The latest in a long line of serialized cop shows is more jarring than most that have come before it, but not for the reason you'd expect. ABC's Wicked City isn't gorier or grittier or gloomier than its predecessors. It's not more graphic or more gruesome. Wicked City is jarring because it's relatively tame in comparison to the shows it tries to emulate, like True Detective, Bosch, The Killing, and The Bridge, sometimes to its own detriment.

This is the Sunset Strip in 1982, and Detective Jack Roth (Jeremy Sisto, channeling his earlier work on the final three seasons of Law & Order) is on the trail of a serial killer (Gossip Girl's Ed Westwick) who's copying the infamous Hillside Strangler murders. Kent taunts his prey, seducing them and then stabbing them while they perform fellatio on him, songs he's dedicated to them playing on the radio.
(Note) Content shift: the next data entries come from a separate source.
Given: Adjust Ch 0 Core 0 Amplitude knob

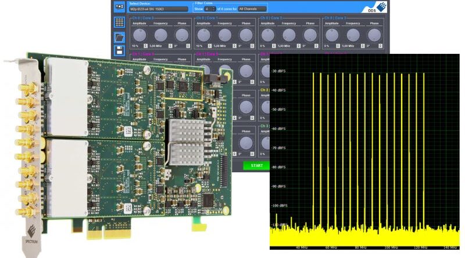Looking at the screenshot, I should coord(138,34).

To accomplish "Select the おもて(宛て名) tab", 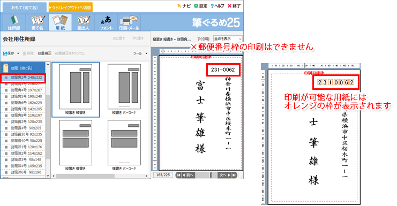I will (24, 7).
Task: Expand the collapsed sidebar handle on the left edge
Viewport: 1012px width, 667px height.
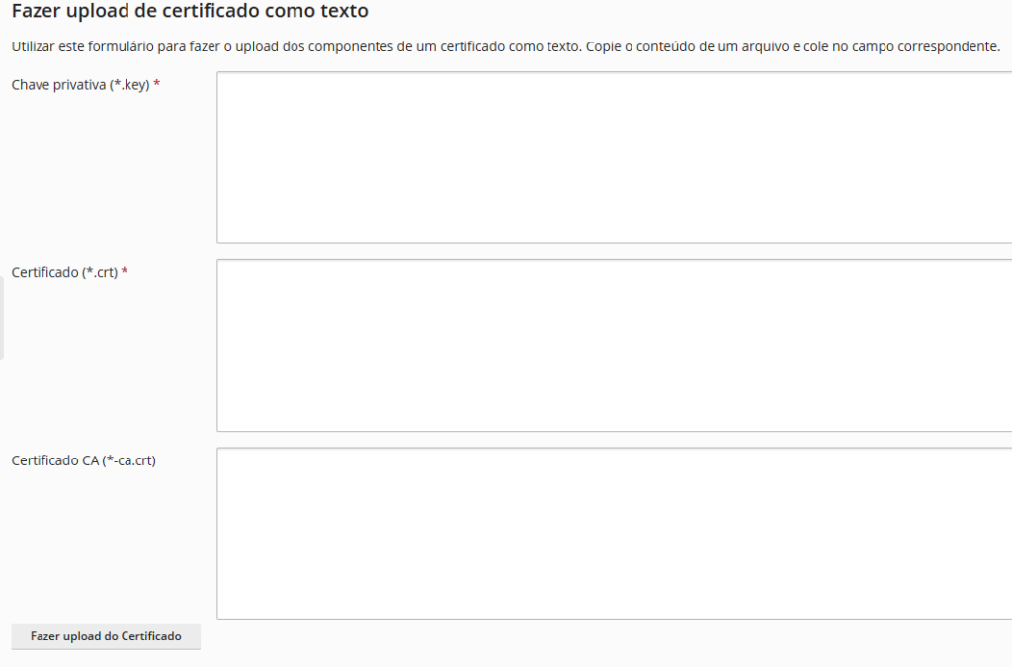Action: point(2,318)
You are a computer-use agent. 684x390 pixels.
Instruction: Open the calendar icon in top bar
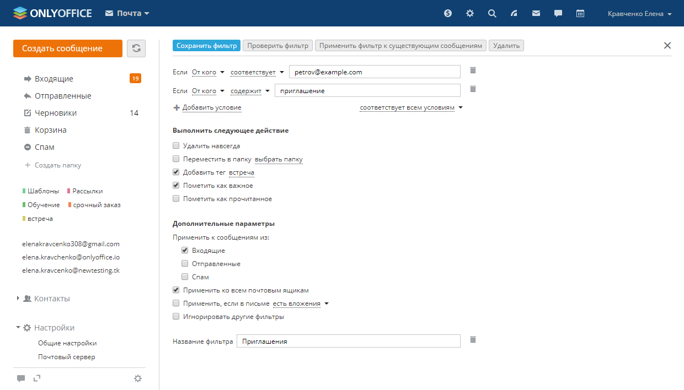(x=580, y=13)
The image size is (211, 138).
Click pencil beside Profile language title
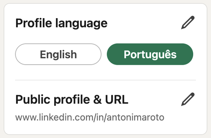(x=188, y=22)
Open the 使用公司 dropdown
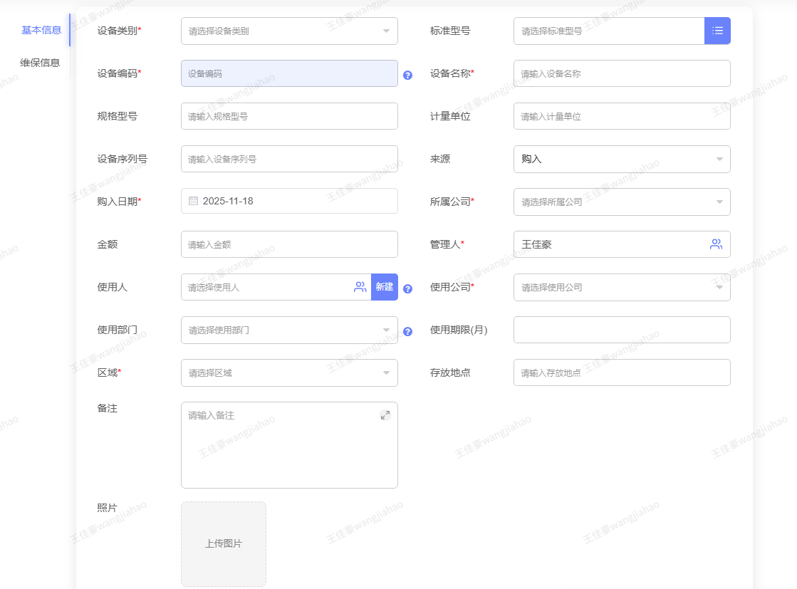797x589 pixels. [621, 287]
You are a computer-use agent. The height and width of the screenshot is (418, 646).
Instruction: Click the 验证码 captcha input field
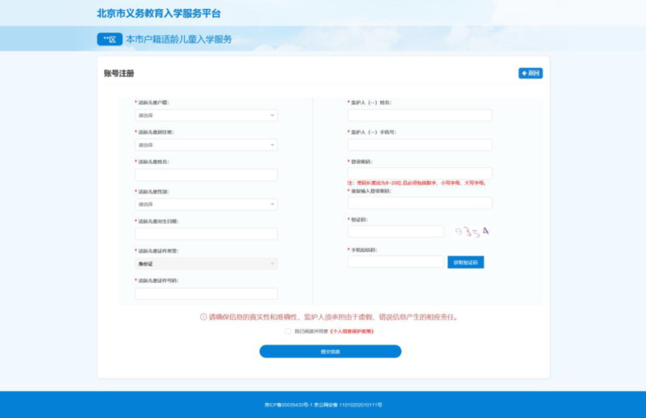tap(396, 232)
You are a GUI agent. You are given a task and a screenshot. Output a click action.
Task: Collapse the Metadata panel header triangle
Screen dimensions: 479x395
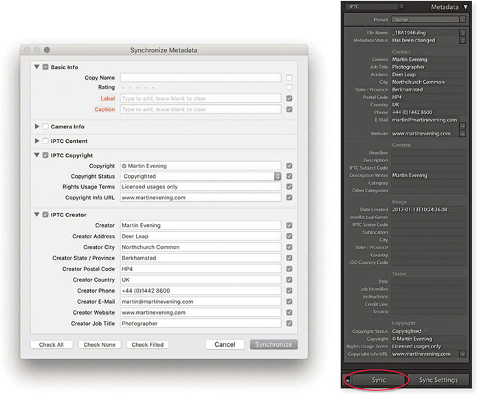[465, 6]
As gross as that scene sounds, it's not actually the most shocking thing in Wicked City's pilot. After becoming accustomed to police shows which rely heavily on cell phone records, GPS locations, and internet history files, the most jarring part of the show is the lack of technology. Wicked City will be relying on good old police work, the kind that involves shady relationships with coke dealers in strip clubs and beating up paparazzi who break into a crime scene.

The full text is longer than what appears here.